Copy all records verbatim.

[Extracted data entries]
※ ※ ※

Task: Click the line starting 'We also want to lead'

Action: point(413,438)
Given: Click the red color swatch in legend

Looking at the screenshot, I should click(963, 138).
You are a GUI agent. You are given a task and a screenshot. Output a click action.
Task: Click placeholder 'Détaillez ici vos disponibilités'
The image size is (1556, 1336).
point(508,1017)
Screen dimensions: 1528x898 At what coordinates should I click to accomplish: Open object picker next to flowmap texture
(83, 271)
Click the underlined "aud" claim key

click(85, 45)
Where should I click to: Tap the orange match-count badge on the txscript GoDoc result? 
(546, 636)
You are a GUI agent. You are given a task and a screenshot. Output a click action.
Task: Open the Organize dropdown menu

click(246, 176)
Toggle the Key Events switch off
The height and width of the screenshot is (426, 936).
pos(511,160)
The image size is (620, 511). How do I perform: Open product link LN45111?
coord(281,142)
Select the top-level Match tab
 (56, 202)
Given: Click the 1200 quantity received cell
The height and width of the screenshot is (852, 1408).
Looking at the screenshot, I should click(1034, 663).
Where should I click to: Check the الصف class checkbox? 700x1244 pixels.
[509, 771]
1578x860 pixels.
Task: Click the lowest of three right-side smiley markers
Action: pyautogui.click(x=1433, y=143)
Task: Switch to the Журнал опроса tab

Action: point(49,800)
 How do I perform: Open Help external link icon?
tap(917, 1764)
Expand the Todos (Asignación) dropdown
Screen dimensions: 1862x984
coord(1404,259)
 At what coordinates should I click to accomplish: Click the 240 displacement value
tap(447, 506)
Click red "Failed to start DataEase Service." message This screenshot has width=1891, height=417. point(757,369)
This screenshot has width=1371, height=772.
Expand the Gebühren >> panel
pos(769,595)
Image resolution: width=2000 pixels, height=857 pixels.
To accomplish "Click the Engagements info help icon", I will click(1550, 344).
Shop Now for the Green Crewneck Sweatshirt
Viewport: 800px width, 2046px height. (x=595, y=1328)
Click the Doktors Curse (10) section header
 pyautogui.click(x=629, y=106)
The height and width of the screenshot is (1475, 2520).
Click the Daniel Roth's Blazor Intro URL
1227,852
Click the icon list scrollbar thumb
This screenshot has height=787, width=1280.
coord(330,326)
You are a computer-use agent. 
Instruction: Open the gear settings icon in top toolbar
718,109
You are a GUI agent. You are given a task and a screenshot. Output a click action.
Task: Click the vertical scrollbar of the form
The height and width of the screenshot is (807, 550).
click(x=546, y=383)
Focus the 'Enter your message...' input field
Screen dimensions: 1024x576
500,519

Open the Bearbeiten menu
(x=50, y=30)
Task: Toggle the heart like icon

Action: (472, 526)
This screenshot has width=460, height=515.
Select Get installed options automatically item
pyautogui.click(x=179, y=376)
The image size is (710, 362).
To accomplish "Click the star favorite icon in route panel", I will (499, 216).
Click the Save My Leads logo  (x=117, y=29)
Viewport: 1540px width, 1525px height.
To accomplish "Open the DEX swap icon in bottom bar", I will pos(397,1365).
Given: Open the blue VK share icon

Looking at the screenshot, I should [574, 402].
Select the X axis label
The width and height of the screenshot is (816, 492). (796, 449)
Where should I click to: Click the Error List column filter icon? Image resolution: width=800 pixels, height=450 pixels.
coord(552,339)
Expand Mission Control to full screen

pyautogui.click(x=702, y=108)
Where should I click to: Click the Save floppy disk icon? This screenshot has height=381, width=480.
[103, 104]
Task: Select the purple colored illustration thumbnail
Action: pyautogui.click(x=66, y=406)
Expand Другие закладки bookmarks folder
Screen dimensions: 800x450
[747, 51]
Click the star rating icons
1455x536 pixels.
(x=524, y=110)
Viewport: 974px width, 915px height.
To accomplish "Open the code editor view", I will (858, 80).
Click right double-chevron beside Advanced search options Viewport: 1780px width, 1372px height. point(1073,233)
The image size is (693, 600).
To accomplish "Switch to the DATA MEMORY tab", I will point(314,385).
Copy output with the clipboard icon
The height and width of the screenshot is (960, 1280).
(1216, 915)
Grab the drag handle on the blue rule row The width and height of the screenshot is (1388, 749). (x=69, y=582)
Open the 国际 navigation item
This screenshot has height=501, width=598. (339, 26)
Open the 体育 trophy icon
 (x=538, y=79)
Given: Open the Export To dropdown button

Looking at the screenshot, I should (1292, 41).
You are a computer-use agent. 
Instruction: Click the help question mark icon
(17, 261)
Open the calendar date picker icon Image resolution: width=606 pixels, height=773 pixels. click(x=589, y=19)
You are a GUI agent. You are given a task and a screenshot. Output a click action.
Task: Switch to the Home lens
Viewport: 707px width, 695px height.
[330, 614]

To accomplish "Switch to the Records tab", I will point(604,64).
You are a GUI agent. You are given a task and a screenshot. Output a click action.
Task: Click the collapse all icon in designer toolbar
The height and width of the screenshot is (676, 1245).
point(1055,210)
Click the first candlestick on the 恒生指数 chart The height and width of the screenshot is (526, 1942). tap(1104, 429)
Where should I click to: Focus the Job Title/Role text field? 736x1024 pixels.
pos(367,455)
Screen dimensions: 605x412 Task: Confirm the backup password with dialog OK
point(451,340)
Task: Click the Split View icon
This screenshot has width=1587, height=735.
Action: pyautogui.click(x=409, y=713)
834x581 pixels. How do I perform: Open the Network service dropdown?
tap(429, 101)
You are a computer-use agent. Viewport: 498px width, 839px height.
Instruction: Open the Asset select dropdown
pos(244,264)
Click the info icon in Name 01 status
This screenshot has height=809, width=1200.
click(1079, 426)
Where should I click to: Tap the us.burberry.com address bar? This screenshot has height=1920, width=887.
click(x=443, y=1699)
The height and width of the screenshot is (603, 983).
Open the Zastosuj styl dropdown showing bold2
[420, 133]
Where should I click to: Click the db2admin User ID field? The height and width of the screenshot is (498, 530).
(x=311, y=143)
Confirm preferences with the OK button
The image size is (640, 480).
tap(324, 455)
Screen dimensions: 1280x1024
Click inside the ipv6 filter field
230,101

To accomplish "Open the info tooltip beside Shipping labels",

※ ※ ※

[Exercise solution]
Task: Click the line starting 'We also want to lead'

Action: point(413,438)
Given: Click the red color swatch in legend

Looking at the screenshot, I should click(963, 138).
You are a GUI agent. You are given a task and a screenshot. Output a click action.
Task: Click placeholder 'Détaillez ici vos disponibilités'
The image size is (1556, 1336).
point(508,1017)
Screen dimensions: 1528x898 At what coordinates should I click to accomplish: Open object picker next to flowmap texture
(83, 271)
Click the underlined "aud" claim key

click(85, 45)
Where should I click to: Tap the orange match-count badge on the txscript GoDoc result? 
(546, 636)
You are a GUI agent. You are given a task and a screenshot. Output a click action.
Task: Open the Organize dropdown menu

click(246, 176)
Toggle the Key Events switch off
The height and width of the screenshot is (426, 936).
pos(511,160)
The image size is (620, 511). How do I perform: Open product link LN45111?
coord(281,142)
Select the top-level Match tab
 (56, 202)
Given: Click the 1200 quantity received cell
The height and width of the screenshot is (852, 1408).
Looking at the screenshot, I should click(1034, 663).
Where should I click to: Check the الصف class checkbox? 700x1244 pixels.
[509, 771]
1578x860 pixels.
Task: Click the lowest of three right-side smiley markers
Action: pyautogui.click(x=1433, y=143)
Task: Switch to the Журнал опроса tab

Action: point(49,800)
 How do I perform: Open Help external link icon?
tap(917, 1764)
Expand the Todos (Asignación) dropdown
Screen dimensions: 1862x984
coord(1404,259)
 At what coordinates should I click to accomplish: Click the 240 displacement value
tap(447, 506)
Click red "Failed to start DataEase Service." message This screenshot has width=1891, height=417. point(757,369)
This screenshot has width=1371, height=772.
Expand the Gebühren >> panel
pos(769,595)
Image resolution: width=2000 pixels, height=857 pixels.
To accomplish "Click the Engagements info help icon", I will click(1550, 344).
Shop Now for the Green Crewneck Sweatshirt
Viewport: 800px width, 2046px height. (x=595, y=1328)
Click the Doktors Curse (10) section header
 pyautogui.click(x=629, y=106)
The height and width of the screenshot is (1475, 2520).
Click the Daniel Roth's Blazor Intro URL
1227,852
Click the icon list scrollbar thumb
This screenshot has height=787, width=1280.
coord(330,326)
You are a computer-use agent. 
Instruction: Open the gear settings icon in top toolbar
718,109
You are a GUI agent. You are given a task and a screenshot. Output a click action.
Task: Click the vertical scrollbar of the form
The height and width of the screenshot is (807, 550).
click(x=546, y=383)
Focus the 'Enter your message...' input field
Screen dimensions: 1024x576
500,519

Open the Bearbeiten menu
(x=50, y=30)
Task: Toggle the heart like icon

Action: (472, 526)
This screenshot has width=460, height=515.
Select Get installed options automatically item
pyautogui.click(x=179, y=376)
The image size is (710, 362).
To accomplish "Click the star favorite icon in route panel", I will (499, 216).
Click the Save My Leads logo  (x=117, y=29)
Viewport: 1540px width, 1525px height.
To accomplish "Open the DEX swap icon in bottom bar", I will pos(397,1365).
Given: Open the blue VK share icon

Looking at the screenshot, I should [574, 402].
Select the X axis label
The width and height of the screenshot is (816, 492). (796, 449)
Where should I click to: Click the Error List column filter icon? Image resolution: width=800 pixels, height=450 pixels.
coord(552,339)
Expand Mission Control to full screen

pyautogui.click(x=702, y=108)
Where should I click to: Click the Save floppy disk icon? This screenshot has height=381, width=480.
[103, 104]
Task: Select the purple colored illustration thumbnail
Action: pyautogui.click(x=66, y=406)
Expand Другие закладки bookmarks folder
Screen dimensions: 800x450
[747, 51]
Click the star rating icons
1455x536 pixels.
(x=524, y=110)
Viewport: 974px width, 915px height.
To accomplish "Open the code editor view", I will (858, 80).
Click right double-chevron beside Advanced search options Viewport: 1780px width, 1372px height. point(1073,233)
The image size is (693, 600).
To accomplish "Switch to the DATA MEMORY tab", I will point(314,385).
Copy output with the clipboard icon
The height and width of the screenshot is (960, 1280).
(1216, 915)
Grab the drag handle on the blue rule row The width and height of the screenshot is (1388, 749). (x=69, y=582)
Open the 国际 navigation item
This screenshot has height=501, width=598. (339, 26)
Open the 体育 trophy icon
 (x=538, y=79)
Given: Open the Export To dropdown button

Looking at the screenshot, I should (1292, 41).
You are a computer-use agent. 
Instruction: Click the help question mark icon
(17, 261)
Open the calendar date picker icon Image resolution: width=606 pixels, height=773 pixels. click(x=589, y=19)
You are a GUI agent. You are given a task and a screenshot. Output a click action.
Task: Switch to the Home lens
Viewport: 707px width, 695px height.
[330, 614]

To accomplish "Switch to the Records tab", I will point(604,64).
You are a GUI agent. You are given a task and a screenshot. Output a click action.
Task: Click the collapse all icon in designer toolbar
The height and width of the screenshot is (676, 1245).
point(1055,210)
Click the first candlestick on the 恒生指数 chart The height and width of the screenshot is (526, 1942). tap(1104, 429)
Where should I click to: Focus the Job Title/Role text field? 736x1024 pixels.
pos(367,455)
Screen dimensions: 605x412 Task: Confirm the backup password with dialog OK
point(451,340)
Task: Click the Split View icon
This screenshot has width=1587, height=735.
Action: pyautogui.click(x=409, y=713)
834x581 pixels. How do I perform: Open the Network service dropdown?
tap(429, 101)
You are a computer-use agent. Viewport: 498px width, 839px height.
Instruction: Open the Asset select dropdown
pos(244,264)
Click the info icon in Name 01 status
This screenshot has height=809, width=1200.
click(1079, 426)
Where should I click to: Tap the us.burberry.com address bar? This screenshot has height=1920, width=887.
click(x=443, y=1699)
The height and width of the screenshot is (603, 983).
Open the Zastosuj styl dropdown showing bold2
[420, 133]
Where should I click to: Click the db2admin User ID field? The height and width of the screenshot is (498, 530).
(x=311, y=143)
Confirm preferences with the OK button
The image size is (640, 480).
tap(324, 455)
Screen dimensions: 1280x1024
Click inside the ipv6 filter field
230,101

To accomplish "Open the info tooltip beside Shipping labels",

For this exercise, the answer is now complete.